これにより、今回の東京~新神戸間で言えば、4万3260円(正規運賃+自由席特急料金の合計1万4420円×3)を請求され得る。
また定期券を使用していた場合は、有効期間の開始日にさかのぼって計算するため相当な金額を請求される。
一方で、近距離区間では、運賃が3倍になっても数百円。しかも3分の1以上の確率で摘発されなければ不正利用者が得になるのでは、抑止力などないに等しいだろう。
2018年には21名の集団を「鉄道営業法違反」で検挙
他方、不正乗車には、刑事上の責任も生じ得る。偽造した乗車券などで駅員を欺いて不正乗車した場合は詐欺罪(刑法246条2項)が、乗車区間などを偽って自動改札機を通過した場合は電子計算機使用詐欺罪(刑法246条の2)が成立し、10年以下の拘禁刑という重い処罰が下る可能性がある。

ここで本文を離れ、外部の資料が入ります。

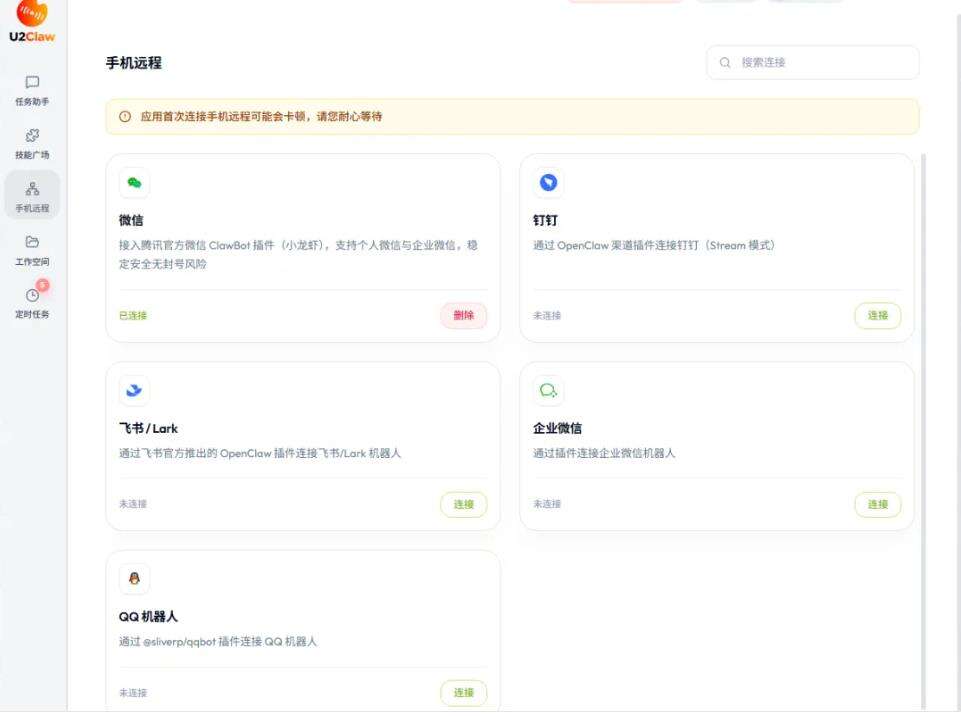Click 连接 on the 钉钉 card

(876, 315)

また鉄道営業法は、鉄道係員の許可を受けずに「有効な乗車券を所持せずに乗車」するなどした者に対し、2万円以下の罰金または科料に処すると定めている(29条)。
同法で不正乗車が検挙されたというニュースはあまり聞かないが、『鉄道好きのための法律入門』の著作がある小島好己弁護士は、実情をこう語る。

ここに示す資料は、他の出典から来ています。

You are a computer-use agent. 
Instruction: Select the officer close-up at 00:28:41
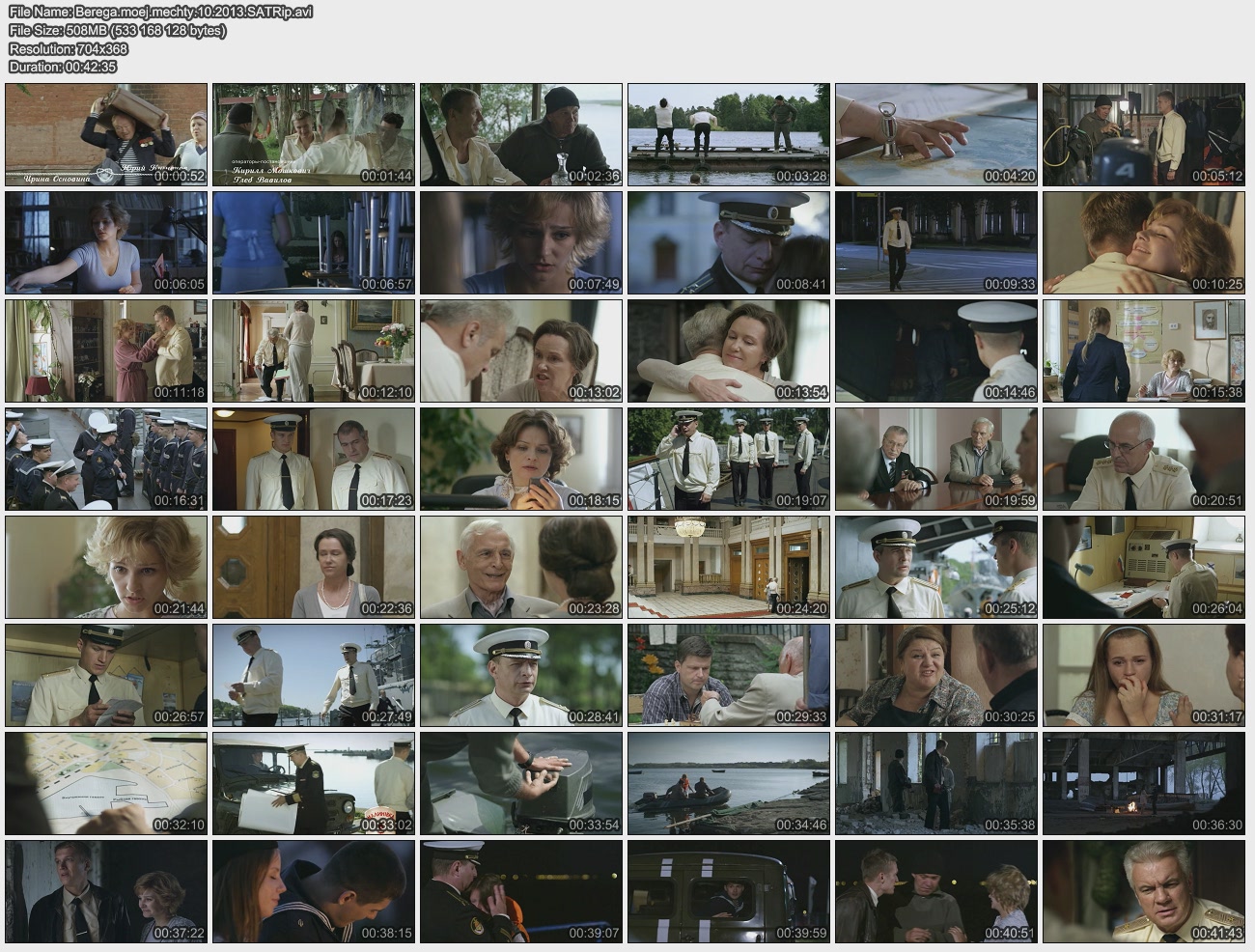(521, 675)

「詐欺罪(または電子計算機使用詐欺罪)は、鉄道営業法違反よりも刑罰が重いため、要件がそろえば前者を適用するのが一般的です。加えて、鉄道営業法違反の罪が『親告罪(※)』であることも、検挙件数自体が多くないことにつながっている可能性があります。
※被害者等からの告訴がなければ、裁判にならない犯罪。
また、たとえ検挙されても、たいていの場合には単純かつ被害額の小さい不正乗車で、今回のようにセンセーショナルでニュース価値があるものばかりではなく、報道されにくいということなのかもしれません」
とはいえ検挙の例がないわけではなく、警視庁の発表では鉄道営業法違反での検挙人員は過去5年間、毎年200人前後で推移している。

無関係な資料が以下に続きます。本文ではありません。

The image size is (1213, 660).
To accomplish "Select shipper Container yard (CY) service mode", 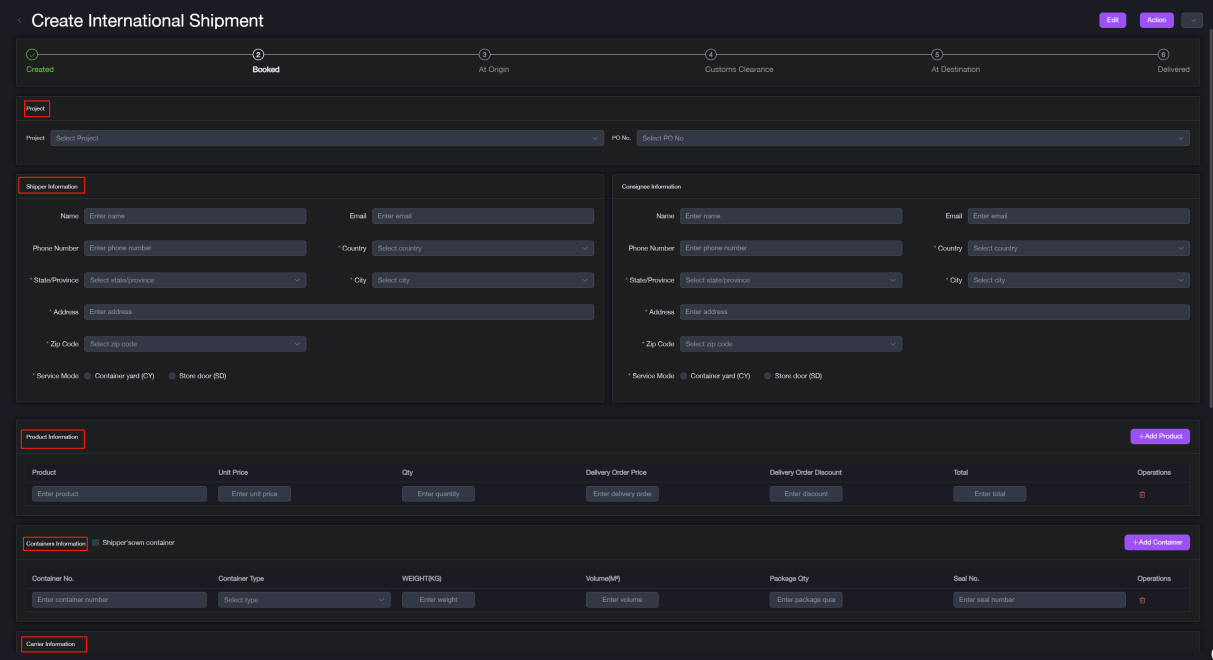I will click(88, 376).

「このうちどれだけが不正乗車かは分かりませんが、毎年一定程度の鉄道営業法違反による経済事犯は検挙されているようです。2018年の発表では、不正乗車を理由とした21名の集団を鉄道営業法違反で検挙したというケースが報告されています」(小島弁護士)
だが問題なのは、今回のような「自動改札機の強行突破」という悪質な手口への対応だ。
小島弁護士は「強行突破の場合、人や機械を『騙す』という行為がないので、詐欺罪・電子計算機使用詐欺罪が成立しません」として、刑罰が軽い鉄道営業法しか適用できないと指摘する。
そして小島弁護士は現行の罰則法規について、「自動改札機が普及して『人を騙す』という場面が激減し、自動改札機も進化して騙されにくくなっている昨今では、詐欺罪や電子計算機使用詐欺罪に該当する場面も減ってきています。罰則化など、不正乗車そのものに対する刑罰の見直しは必要かもしれません」と見解を示した。
不正乗車は100年以上前からあった……
不正乗車は「撮り鉄」に限らず、隙があれば、誰でも手を染めてしまいかねない行為である。不正乗車は明治末から大正初期の都市化とともに増え始めた。1917年発行の業界誌『鉄道』は「乗客の激増に連れて定期乗車券を利用して不正乗車をする者が非常に増加した」として、不正乗車の代名詞である「キセル」を紹介している。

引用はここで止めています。